- PROVIDED RECORDS
——
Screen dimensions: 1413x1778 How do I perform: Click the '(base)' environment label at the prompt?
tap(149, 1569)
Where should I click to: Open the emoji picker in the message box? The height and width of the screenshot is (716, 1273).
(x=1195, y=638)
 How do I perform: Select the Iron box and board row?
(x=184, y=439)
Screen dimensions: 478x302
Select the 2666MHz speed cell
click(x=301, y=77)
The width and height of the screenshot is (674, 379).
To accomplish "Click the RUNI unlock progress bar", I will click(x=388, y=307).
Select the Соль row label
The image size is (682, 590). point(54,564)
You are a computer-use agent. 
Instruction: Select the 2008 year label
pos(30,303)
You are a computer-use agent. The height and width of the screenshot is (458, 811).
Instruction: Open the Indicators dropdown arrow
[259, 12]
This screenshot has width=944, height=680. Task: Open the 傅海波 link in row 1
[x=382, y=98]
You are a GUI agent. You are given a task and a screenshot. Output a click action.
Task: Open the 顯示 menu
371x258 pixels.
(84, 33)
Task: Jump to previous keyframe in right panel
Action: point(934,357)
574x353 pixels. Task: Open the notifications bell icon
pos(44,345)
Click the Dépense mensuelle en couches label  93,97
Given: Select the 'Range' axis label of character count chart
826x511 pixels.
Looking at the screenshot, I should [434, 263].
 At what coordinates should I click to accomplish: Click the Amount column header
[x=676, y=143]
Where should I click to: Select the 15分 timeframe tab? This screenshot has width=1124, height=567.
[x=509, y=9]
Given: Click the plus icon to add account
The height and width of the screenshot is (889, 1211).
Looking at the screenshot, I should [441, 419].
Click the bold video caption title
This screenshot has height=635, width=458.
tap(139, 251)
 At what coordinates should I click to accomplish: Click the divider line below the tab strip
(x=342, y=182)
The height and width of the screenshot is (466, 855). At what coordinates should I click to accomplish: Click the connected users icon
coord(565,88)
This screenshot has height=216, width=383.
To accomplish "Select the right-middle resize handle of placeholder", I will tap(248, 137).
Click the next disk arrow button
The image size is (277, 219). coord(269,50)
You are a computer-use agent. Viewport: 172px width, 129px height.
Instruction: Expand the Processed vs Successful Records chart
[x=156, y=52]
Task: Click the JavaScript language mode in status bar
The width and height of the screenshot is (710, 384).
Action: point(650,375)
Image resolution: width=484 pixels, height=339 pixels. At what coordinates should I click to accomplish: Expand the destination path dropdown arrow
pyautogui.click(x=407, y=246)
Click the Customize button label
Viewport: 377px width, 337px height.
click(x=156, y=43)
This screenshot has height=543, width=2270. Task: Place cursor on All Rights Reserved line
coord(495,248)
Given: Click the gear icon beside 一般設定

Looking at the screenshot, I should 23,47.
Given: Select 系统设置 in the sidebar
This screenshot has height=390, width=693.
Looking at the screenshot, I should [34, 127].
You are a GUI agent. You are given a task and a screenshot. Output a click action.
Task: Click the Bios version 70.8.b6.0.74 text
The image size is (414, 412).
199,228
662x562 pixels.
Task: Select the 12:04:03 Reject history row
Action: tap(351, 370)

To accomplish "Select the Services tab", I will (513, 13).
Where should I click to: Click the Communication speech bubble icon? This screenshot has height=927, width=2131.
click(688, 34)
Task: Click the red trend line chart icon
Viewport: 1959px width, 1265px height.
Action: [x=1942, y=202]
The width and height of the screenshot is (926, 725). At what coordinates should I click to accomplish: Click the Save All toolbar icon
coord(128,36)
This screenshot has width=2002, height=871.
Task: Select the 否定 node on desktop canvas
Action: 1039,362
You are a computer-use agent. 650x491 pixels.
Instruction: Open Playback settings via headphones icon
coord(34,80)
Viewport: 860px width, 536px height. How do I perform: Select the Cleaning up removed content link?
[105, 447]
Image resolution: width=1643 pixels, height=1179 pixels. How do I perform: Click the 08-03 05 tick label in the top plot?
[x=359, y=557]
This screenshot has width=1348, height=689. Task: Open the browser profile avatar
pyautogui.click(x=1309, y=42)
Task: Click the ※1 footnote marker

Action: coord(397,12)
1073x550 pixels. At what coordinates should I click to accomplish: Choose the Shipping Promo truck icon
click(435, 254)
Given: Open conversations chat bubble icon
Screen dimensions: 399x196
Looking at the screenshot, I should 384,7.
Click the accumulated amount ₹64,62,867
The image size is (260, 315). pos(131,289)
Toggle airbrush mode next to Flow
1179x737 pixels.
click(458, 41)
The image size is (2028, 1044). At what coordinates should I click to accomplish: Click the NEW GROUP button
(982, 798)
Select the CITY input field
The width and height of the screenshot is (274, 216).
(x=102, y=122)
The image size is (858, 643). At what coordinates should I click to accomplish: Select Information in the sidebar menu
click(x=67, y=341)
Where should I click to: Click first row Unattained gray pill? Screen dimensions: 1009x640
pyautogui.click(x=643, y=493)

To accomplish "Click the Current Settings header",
——
- PROBLEM STATEMENT
Copy all of the material above word for word, keeping every line in its original order.

- CORRECT OUTPUT
Screen dimensions: 1413x1778 How do I perform: Click the '(base)' environment label at the prompt?
tap(149, 1569)
Where should I click to: Open the emoji picker in the message box? The height and width of the screenshot is (716, 1273).
(x=1195, y=638)
 How do I perform: Select the Iron box and board row?
(x=184, y=439)
Screen dimensions: 478x302
Select the 2666MHz speed cell
click(x=301, y=77)
The width and height of the screenshot is (674, 379).
To accomplish "Click the RUNI unlock progress bar", I will click(x=388, y=307).
Select the Соль row label
The image size is (682, 590). point(54,564)
You are a computer-use agent. 
Instruction: Select the 2008 year label
pos(30,303)
You are a computer-use agent. The height and width of the screenshot is (458, 811).
Instruction: Open the Indicators dropdown arrow
[259, 12]
This screenshot has width=944, height=680. Task: Open the 傅海波 link in row 1
[x=382, y=98]
You are a GUI agent. You are given a task and a screenshot. Output a click action.
Task: Open the 顯示 menu
371x258 pixels.
(84, 33)
Task: Jump to previous keyframe in right panel
Action: point(934,357)
574x353 pixels. Task: Open the notifications bell icon
pos(44,345)
Click the Dépense mensuelle en couches label  93,97
Given: Select the 'Range' axis label of character count chart
826x511 pixels.
Looking at the screenshot, I should [434, 263].
 At what coordinates should I click to accomplish: Click the Amount column header
[x=676, y=143]
Where should I click to: Select the 15分 timeframe tab? This screenshot has width=1124, height=567.
[x=509, y=9]
Given: Click the plus icon to add account
The height and width of the screenshot is (889, 1211).
Looking at the screenshot, I should [441, 419].
Click the bold video caption title
This screenshot has height=635, width=458.
tap(139, 251)
 At what coordinates should I click to accomplish: Click the divider line below the tab strip
(x=342, y=182)
The height and width of the screenshot is (466, 855). At what coordinates should I click to accomplish: Click the connected users icon
coord(565,88)
This screenshot has height=216, width=383.
To accomplish "Select the right-middle resize handle of placeholder", I will tap(248, 137).
Click the next disk arrow button
The image size is (277, 219). coord(269,50)
You are a computer-use agent. Viewport: 172px width, 129px height.
Instruction: Expand the Processed vs Successful Records chart
[x=156, y=52]
Task: Click the JavaScript language mode in status bar
The width and height of the screenshot is (710, 384).
Action: point(650,375)
Image resolution: width=484 pixels, height=339 pixels. At what coordinates should I click to accomplish: Expand the destination path dropdown arrow
pyautogui.click(x=407, y=246)
Click the Customize button label
Viewport: 377px width, 337px height.
click(x=156, y=43)
This screenshot has height=543, width=2270. Task: Place cursor on All Rights Reserved line
coord(495,248)
Given: Click the gear icon beside 一般設定

Looking at the screenshot, I should 23,47.
Given: Select 系统设置 in the sidebar
This screenshot has height=390, width=693.
Looking at the screenshot, I should [34, 127].
You are a GUI agent. You are given a task and a screenshot. Output a click action.
Task: Click the Bios version 70.8.b6.0.74 text
The image size is (414, 412).
199,228
662x562 pixels.
Task: Select the 12:04:03 Reject history row
Action: tap(351, 370)

To accomplish "Select the Services tab", I will (513, 13).
Where should I click to: Click the Communication speech bubble icon? This screenshot has height=927, width=2131.
click(688, 34)
Task: Click the red trend line chart icon
Viewport: 1959px width, 1265px height.
Action: [x=1942, y=202]
The width and height of the screenshot is (926, 725). At what coordinates should I click to accomplish: Click the Save All toolbar icon
coord(128,36)
This screenshot has width=2002, height=871.
Task: Select the 否定 node on desktop canvas
Action: 1039,362
You are a computer-use agent. 650x491 pixels.
Instruction: Open Playback settings via headphones icon
coord(34,80)
Viewport: 860px width, 536px height. How do I perform: Select the Cleaning up removed content link?
[105, 447]
Image resolution: width=1643 pixels, height=1179 pixels. How do I perform: Click the 08-03 05 tick label in the top plot?
[x=359, y=557]
This screenshot has width=1348, height=689. Task: Open the browser profile avatar
pyautogui.click(x=1309, y=42)
Task: Click the ※1 footnote marker

Action: coord(397,12)
1073x550 pixels. At what coordinates should I click to accomplish: Choose the Shipping Promo truck icon
click(435, 254)
Given: Open conversations chat bubble icon
Screen dimensions: 399x196
Looking at the screenshot, I should 384,7.
Click the accumulated amount ₹64,62,867
The image size is (260, 315). pos(131,289)
Toggle airbrush mode next to Flow
1179x737 pixels.
click(458, 41)
The image size is (2028, 1044). At what coordinates should I click to accomplish: Click the NEW GROUP button
(982, 798)
Select the CITY input field
The width and height of the screenshot is (274, 216).
(x=102, y=122)
The image size is (858, 643). At what coordinates should I click to accomplish: Select Information in the sidebar menu
click(x=67, y=341)
Where should I click to: Click first row Unattained gray pill? Screen dimensions: 1009x640
pyautogui.click(x=643, y=493)

To accomplish "Click the Current Settings header",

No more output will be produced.